Semiconductor devices commonly include an electrically conductive gate electrode that is insulated from an adjacent semiconductor body by a gate oxide. During operation of the device, an electrical potential applied to the gate electrode develops across the gate oxide and controls electrical current flowing in a channel region of the semiconductor body.
Certain applications, such as power switching applications, require substantial switching voltages, which may cause device failure if not properly accounted for. Over time, dielectric materials used to form gate oxides tend to break down when subjected to excessive electric fields. Thus, the regions of the gate oxide in which the electric fields are highest represent the regions that are most vulnerable to dielectric breakdown.
The problem of dielectric breakdown may be compounded by physical defects in the gate oxide. Some of these defects occur from mechanical stresses exerted upon the gate oxide. For example, the high temperatures associated with device fabrication and operation may result in undesirable thermal expansion of the material adjacent the gate oxide. This thermal expansion may sufficiently deform the gate oxide such that performance is reduced (e.g., by increased leakage currents) or may cause complete device failure.

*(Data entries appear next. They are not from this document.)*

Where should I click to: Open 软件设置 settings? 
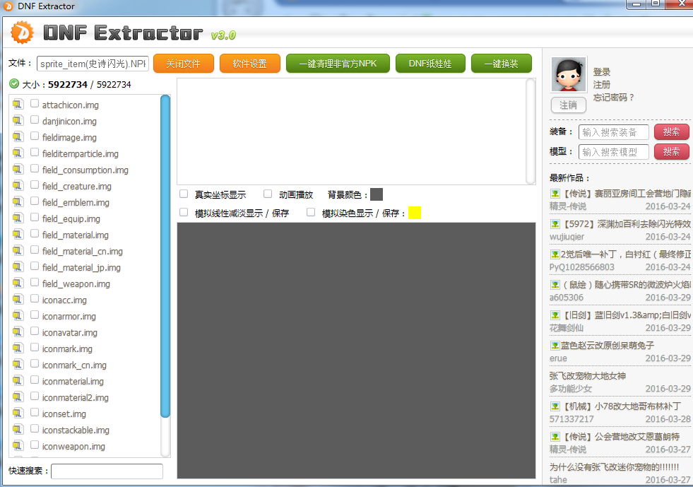tap(250, 64)
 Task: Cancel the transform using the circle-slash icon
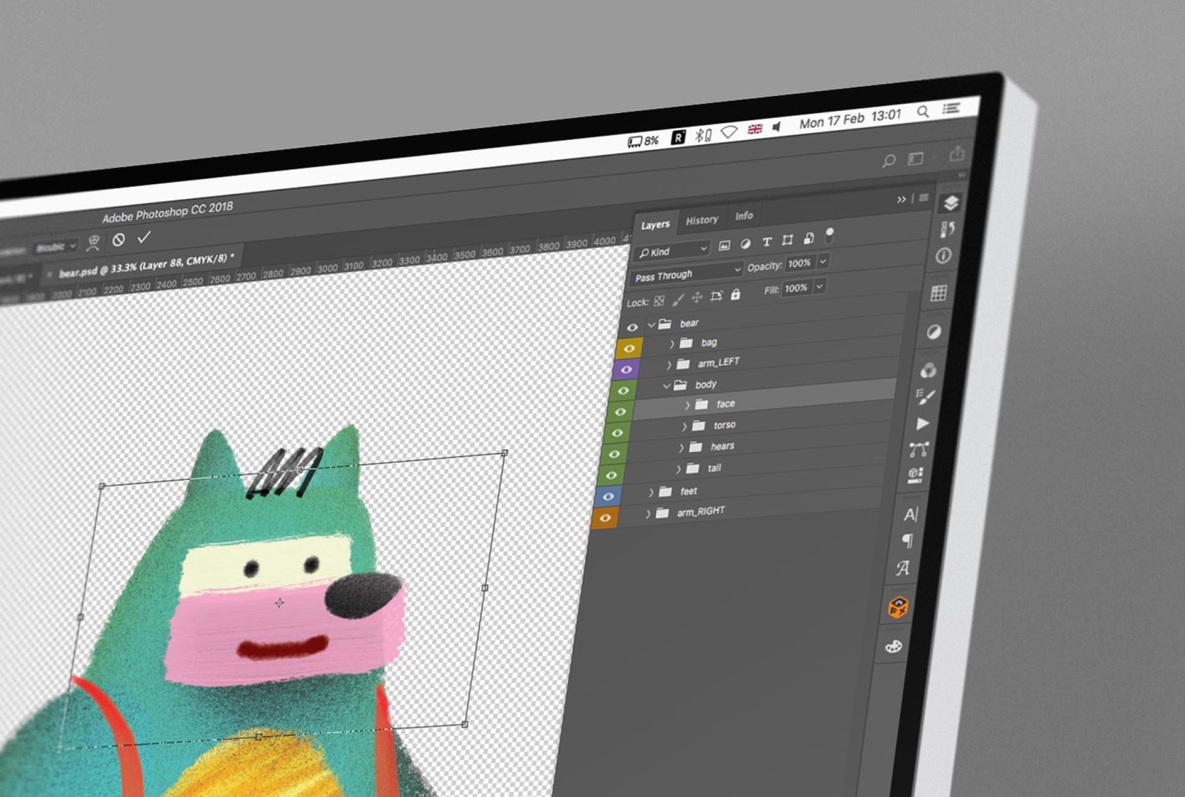(119, 240)
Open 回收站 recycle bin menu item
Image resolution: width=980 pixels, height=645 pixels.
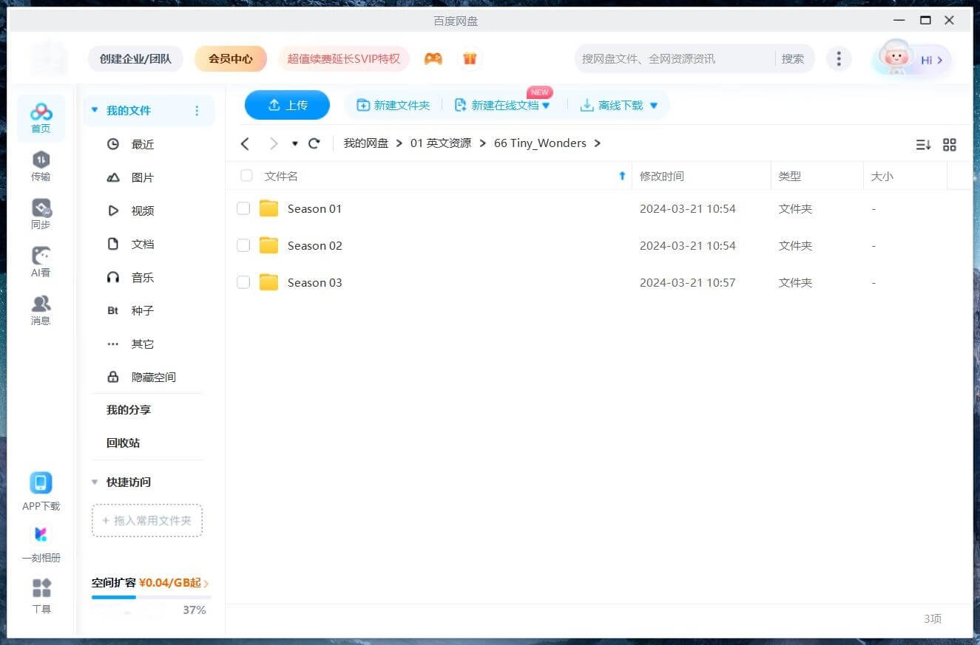pyautogui.click(x=123, y=443)
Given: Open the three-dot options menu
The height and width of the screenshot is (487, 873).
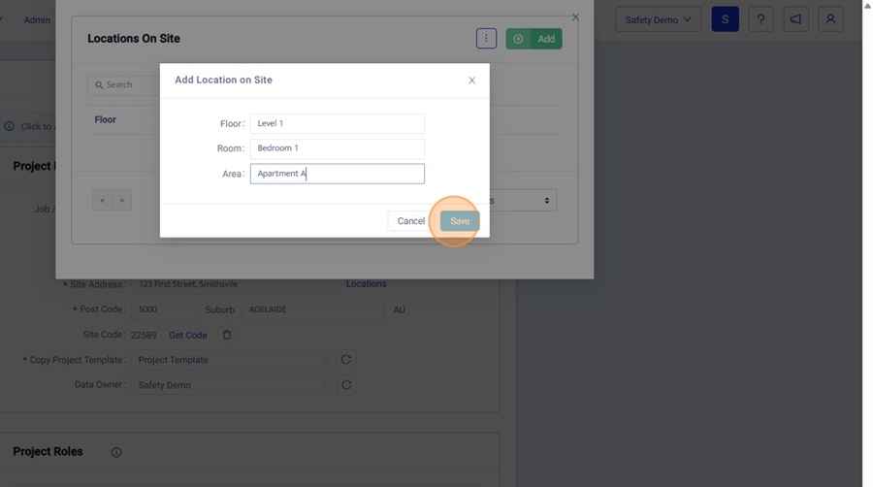Looking at the screenshot, I should point(486,39).
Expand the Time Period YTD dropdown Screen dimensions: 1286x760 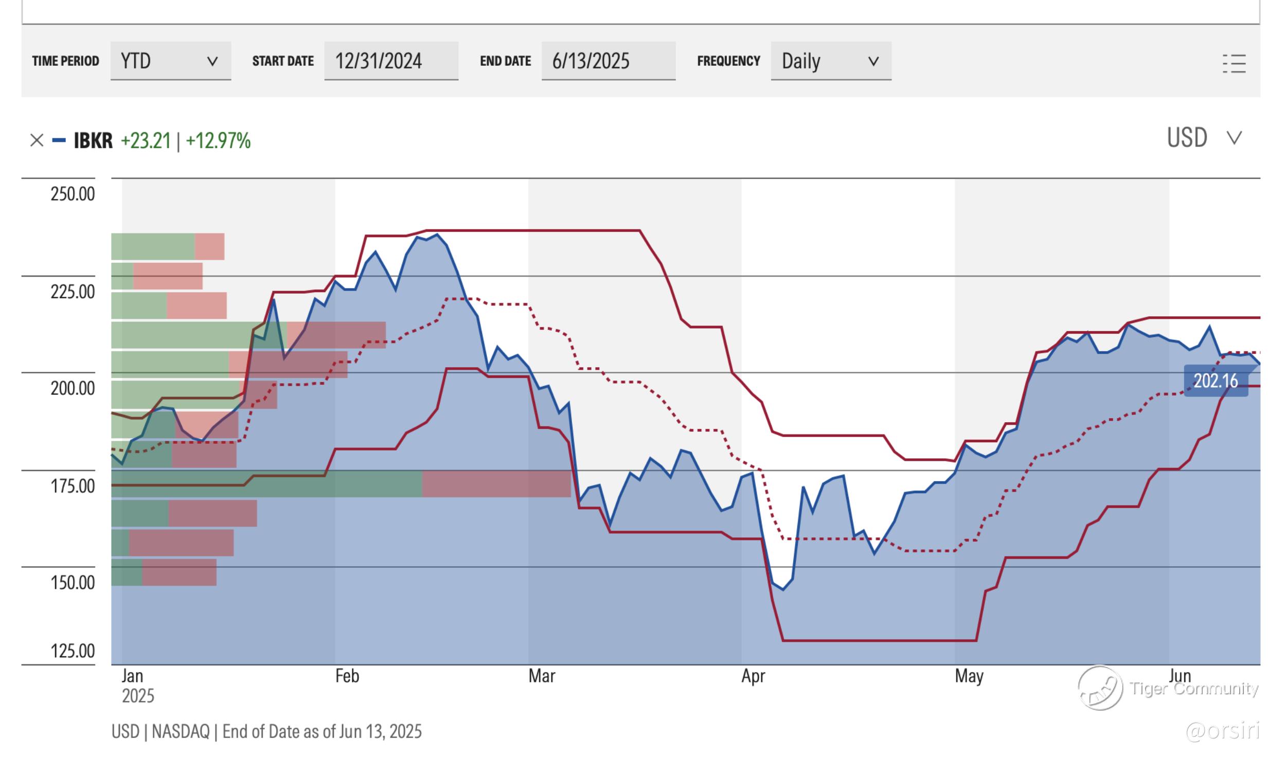coord(170,61)
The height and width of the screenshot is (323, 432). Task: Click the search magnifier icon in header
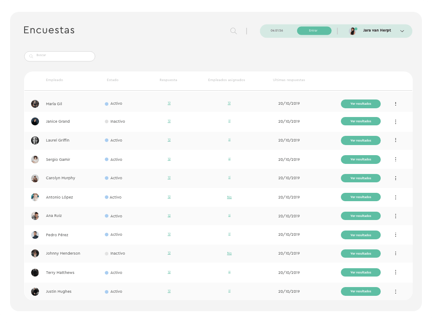click(x=234, y=31)
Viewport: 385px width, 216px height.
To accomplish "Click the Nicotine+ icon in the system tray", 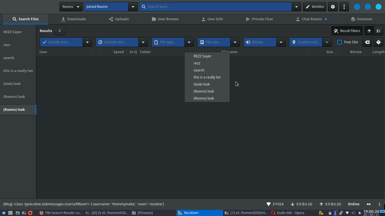I will (x=321, y=213).
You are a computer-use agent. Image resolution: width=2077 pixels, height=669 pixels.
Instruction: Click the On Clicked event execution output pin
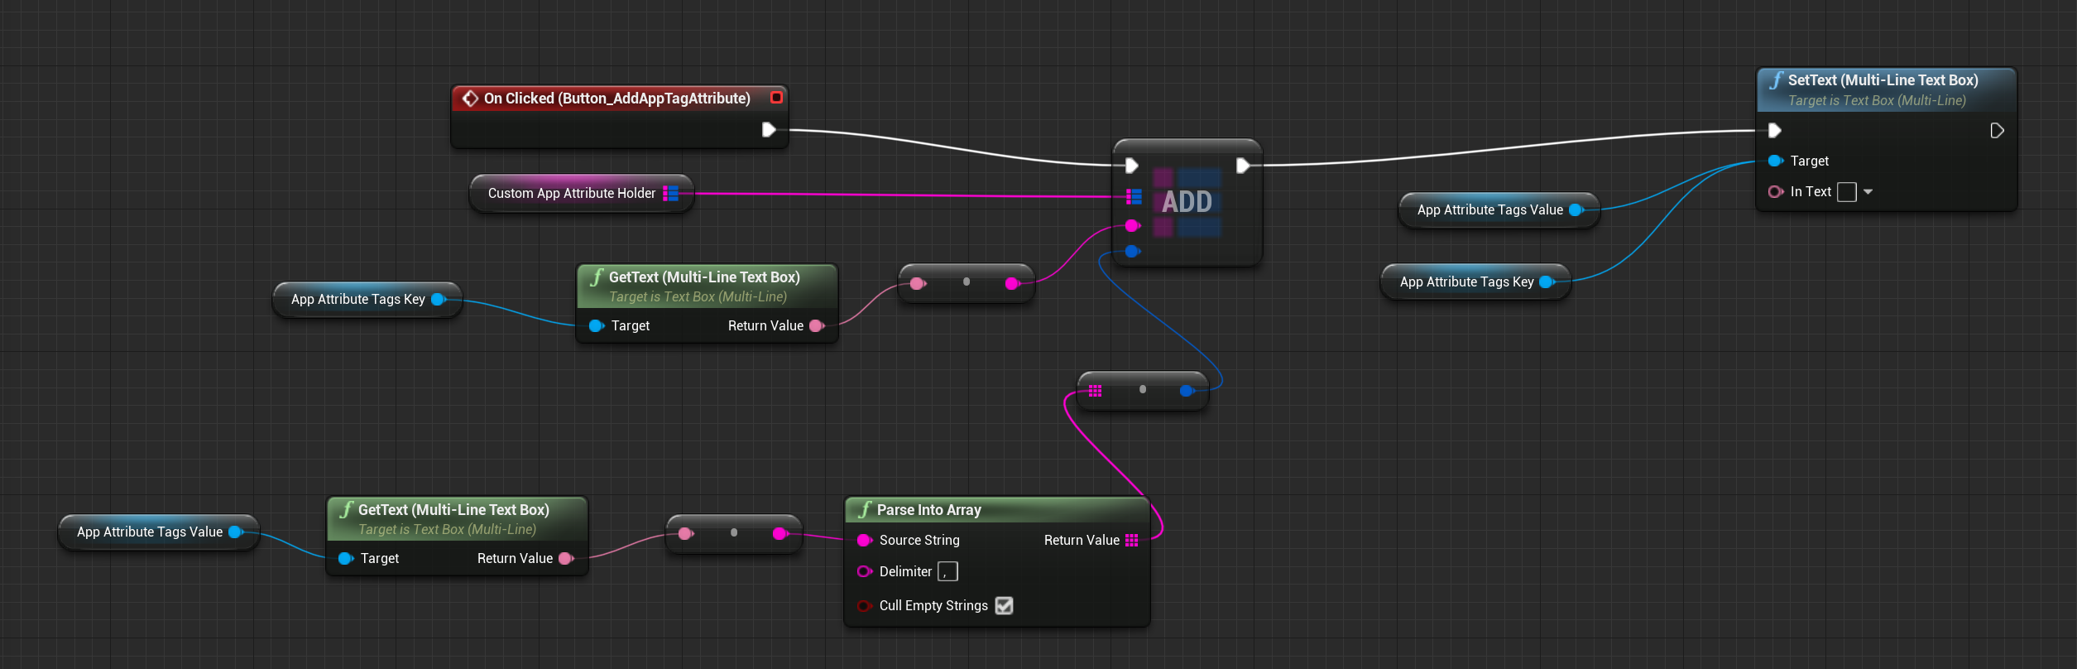(768, 129)
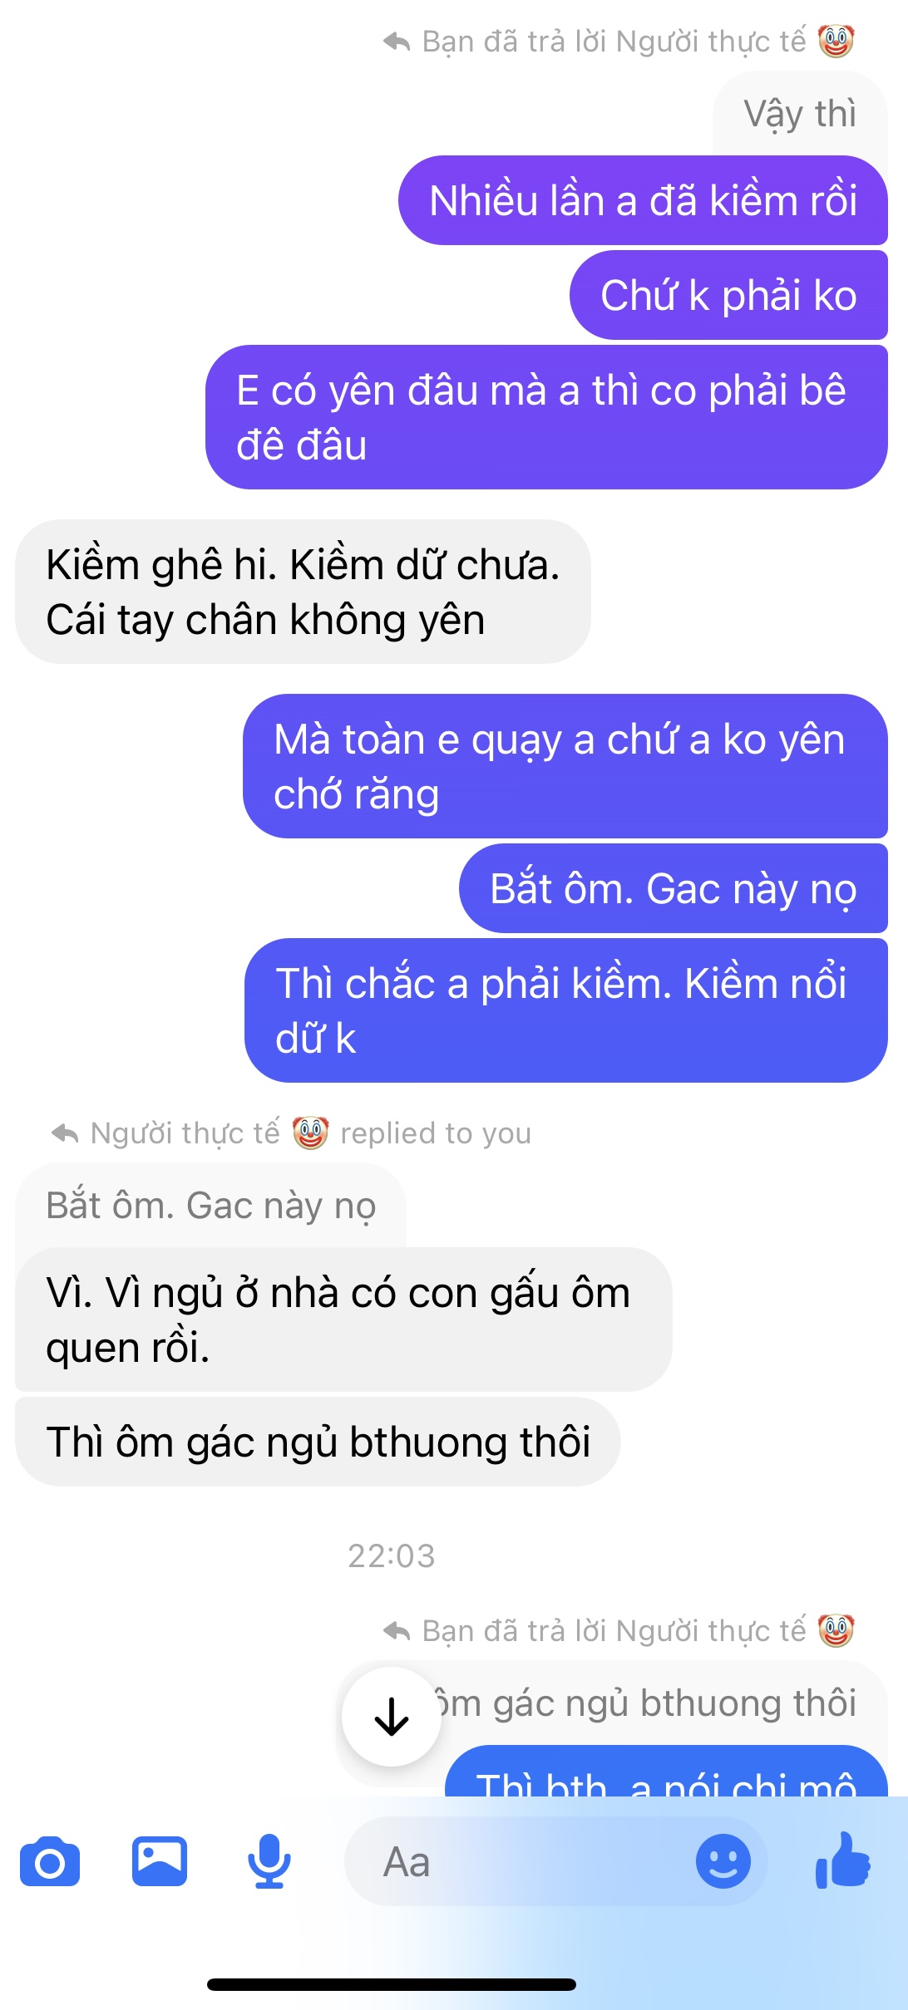Tap message 'Mà toàn e quay a'
The height and width of the screenshot is (2010, 908).
click(565, 766)
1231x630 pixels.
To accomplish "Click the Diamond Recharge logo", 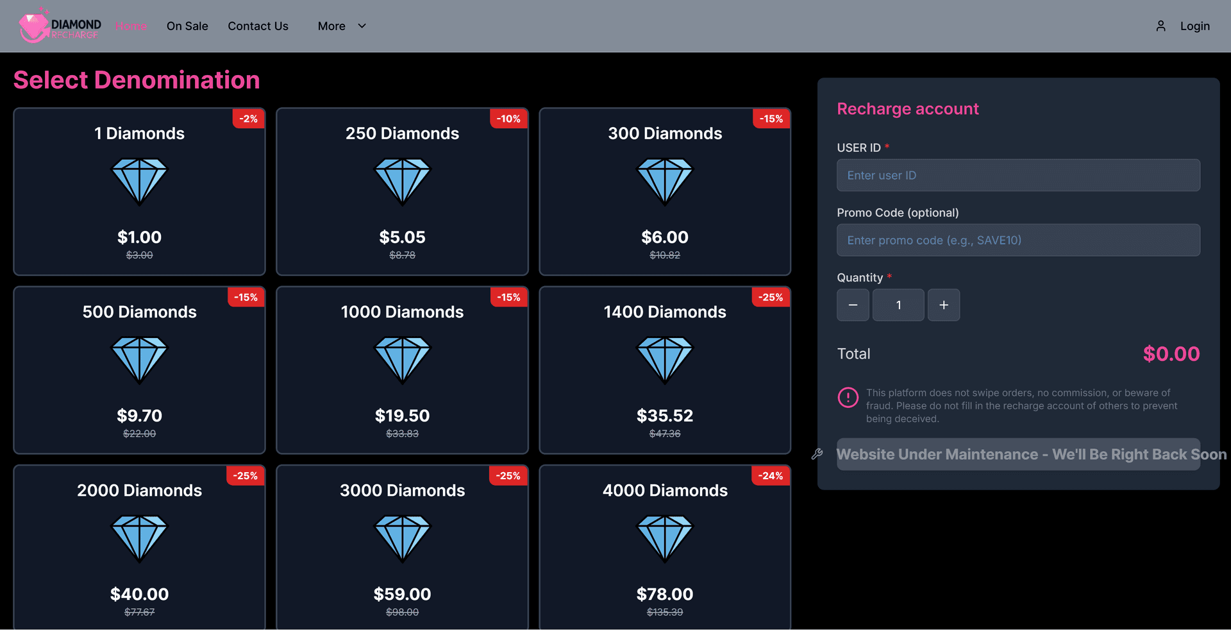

One process technique that addresses the above described problems involves setting a minimum gate oxide thickness that is closely monitored during device manufacturing. Gate oxide thickness plays an important role in device performance. Thickening the gate oxide decreases the capacitance but increases the on-state resistance of a device. The threshold voltage (Vt) of a device is a function of gate oxide thickness and the doping level of the semiconductor material in the channel region. Thus, the only way to thicken a gate-oxide and achieve a targeted threshold voltage is to reduce the doping level in the channel region, which in turn increases the on-state resistance of the device. Thus, adjustments to gate oxide thicknesses of devices result in tradeoffs between performance and reliability.